Source text:
=======

# Data Pull

## Importing Libraries

In [1]:
import pandas as pd
from requests import get
from bs4 import BeautifulSoup
import time
import random
from selenium import webdriver
from selenium.webdriver.chrome.service import Service
from selenium.webdriver.common.by import By
from selenium.webdriver.chrome.options import Options
from selenium.webdriver.common.by import By
from selenium.webdriver.support.ui import WebDriverWait
from selenium.webdriver.support import expected_conditions as EC

## Perform Web Scrape from Craigslist in Los Angeles

**A Note on the Default Search**

The default starting page will have certain characteristics already standardized for the purposes of this project. I have narrowed the focus to only 1 bedroom, 1 bathroom apartments. There is also a specific map area being used. The map view is an area centered around Santa Monica, and encompasses the West Los Angeles region north of Manahattan Beach and south of Pacific Palisades. This area contains a high density of apartments, giving us a steady supply of data to pull.

=======

Source data:
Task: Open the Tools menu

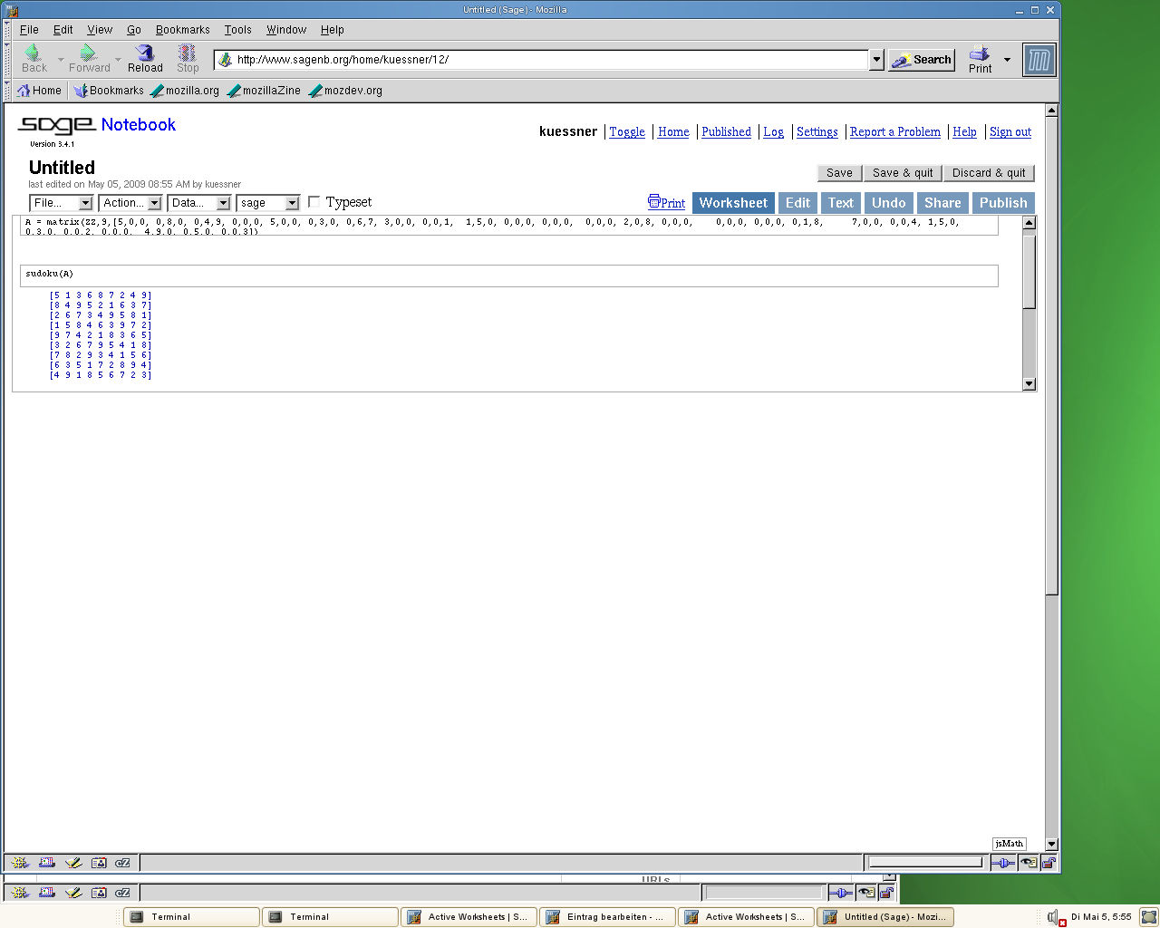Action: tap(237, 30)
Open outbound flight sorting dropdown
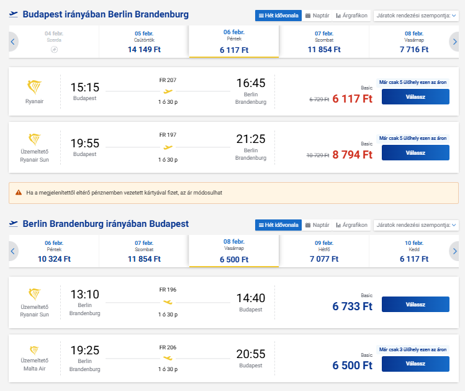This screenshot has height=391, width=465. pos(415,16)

=======

Jobs:
• a. Output the passage of the Data Pull text starting at "The default starting" and ending at "data to pull.".
• b. Name every top-level package or module that the code in the Data Pull text imports, listing each only once.
The data have no role in this work.

Answers in order:
• a.
The default starting page will have certain characteristics already standardized for the purposes of this project. I have narrowed the focus to only 1 bedroom, 1 bathroom apartments. There is also a specific map area being used. The map view is an area centered around Santa Monica, and encompasses the West Los Angeles region north of Manahattan Beach and south of Pacific Palisades. This area contains a high density of apartments, giving us a steady supply of data to pull.

• b. pandas, requests, bs4, time, random, selenium